[SERVER-16597] Warn if no voting data bearing members Created: 18/Dec/14  Updated: 06/Dec/22  Resolved: 16/Mar/17

Status: Closed
Project: Core Server
Component/s: Replication
Affects Version/s: 2.8.0-rc2
Fix Version/s: None

Type: Improvement Priority: Major - P3
Reporter: Kevin Pulo Assignee: Backlog - Replication Team
Resolution: Duplicate Votes: 0
Labels: None
Remaining Estimate: Not Specified
Time Spent: Not Specified
Original Estimate: Not Specified

Issue Links:
Duplicate
duplicates SERVER-17528 if votes>0, priority must be >0 Closed
Related
related to SERVER-14403 Change w:majority write concern to in... Closed
Assigned Teams:
Replication
Participants:

 Description   

I have no idea what w:majority is supposed to mean in a replica set where only arbiters can vote, but it can't be good. When I tested this, a w:majority write was acknowledged by the primary even though all the secondaries were down at the time.

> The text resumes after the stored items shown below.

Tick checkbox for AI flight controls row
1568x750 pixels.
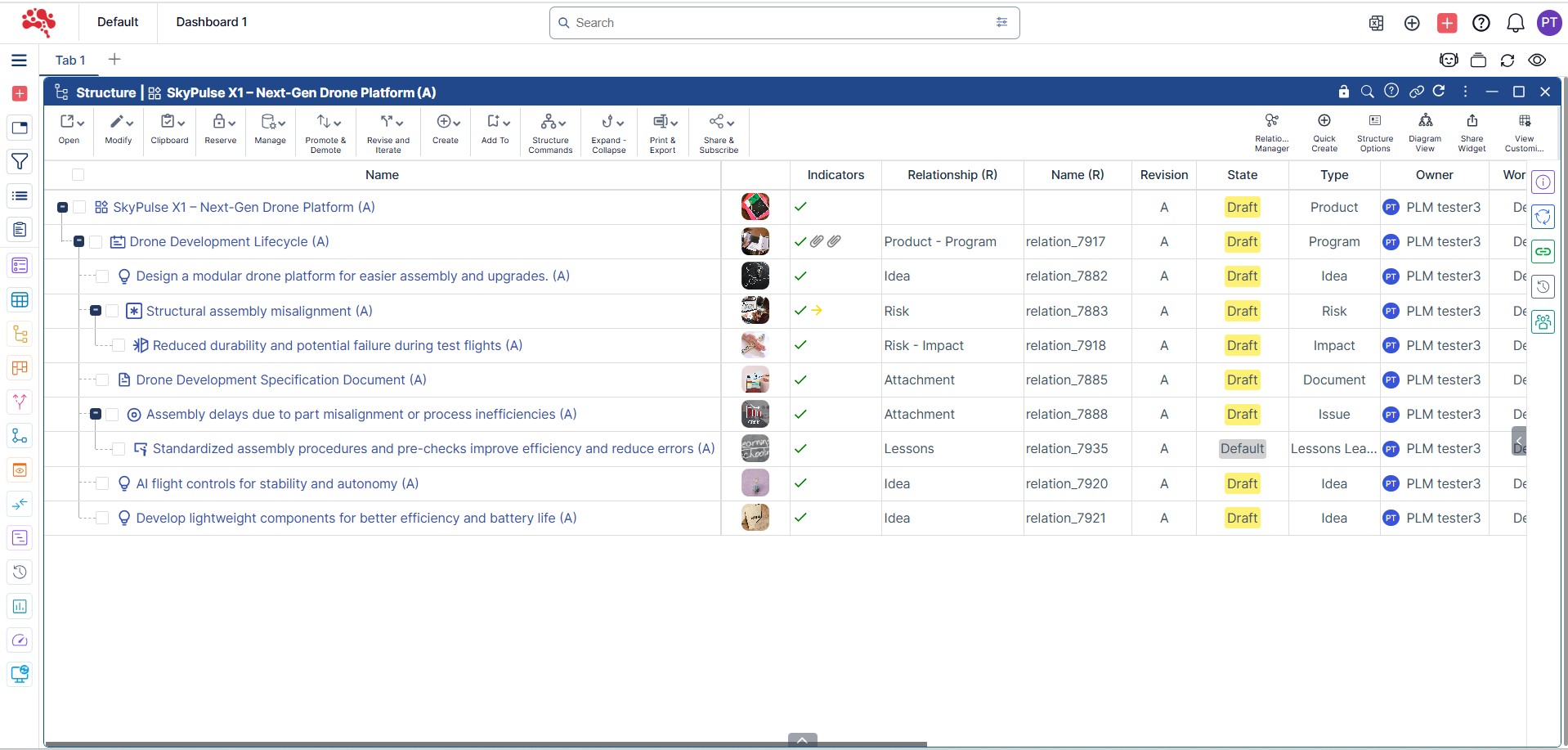pos(102,484)
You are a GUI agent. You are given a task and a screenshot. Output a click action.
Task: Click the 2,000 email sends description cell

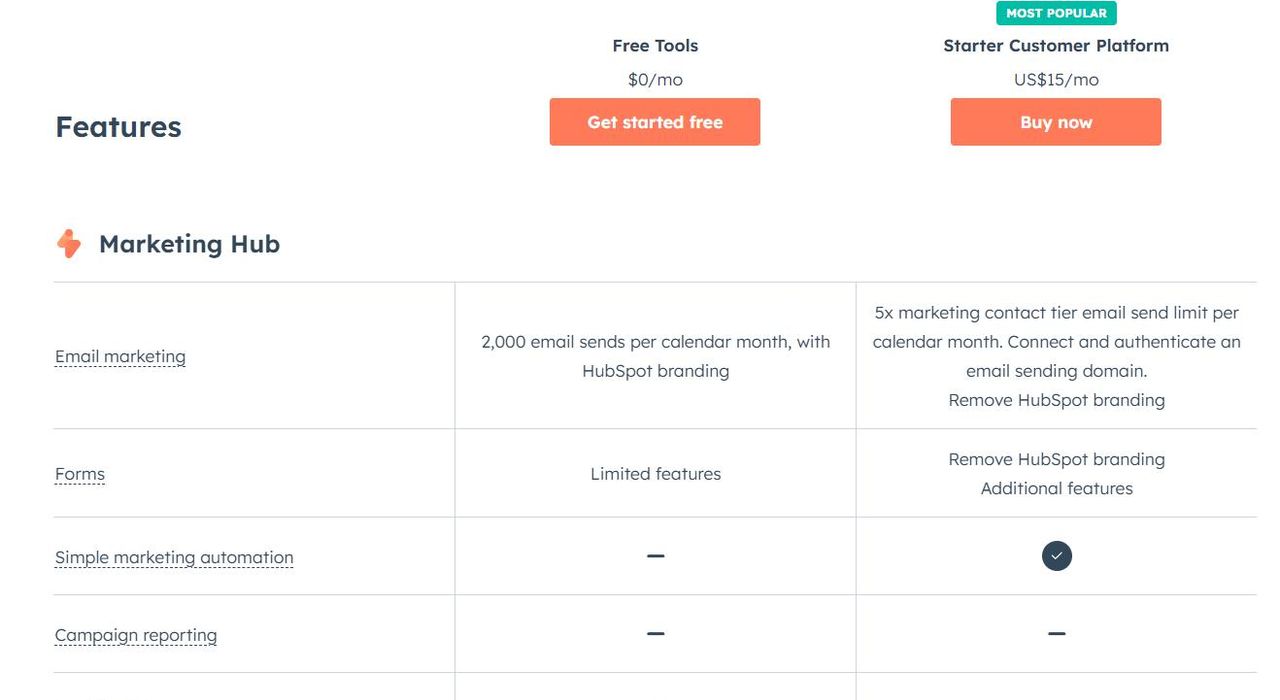[655, 356]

Since such a replset config is highly likely to be (a) unsafe and (b) a mistake, we should output a warning if this situation is detected at replset initiate/reconfig time. We should also check to see if there are any other strange replset configs that users should be warned about.



 Comments   
Comment by Kevin Pulo [ 16/Mar/17 ]

Yes, I believe so — something like priority 1 votes 0, priority 0 votes 0, arbiter. In 3.2 and higher this is prohibited as an invalid config (SERVER-17528), and trying to initiate or reconfig with such a config returns errmsg: "priority must be 0 when non-voting (votes:0)". I confirmed that this is the case by retesting just now against 3.4.2 and 3.2.12.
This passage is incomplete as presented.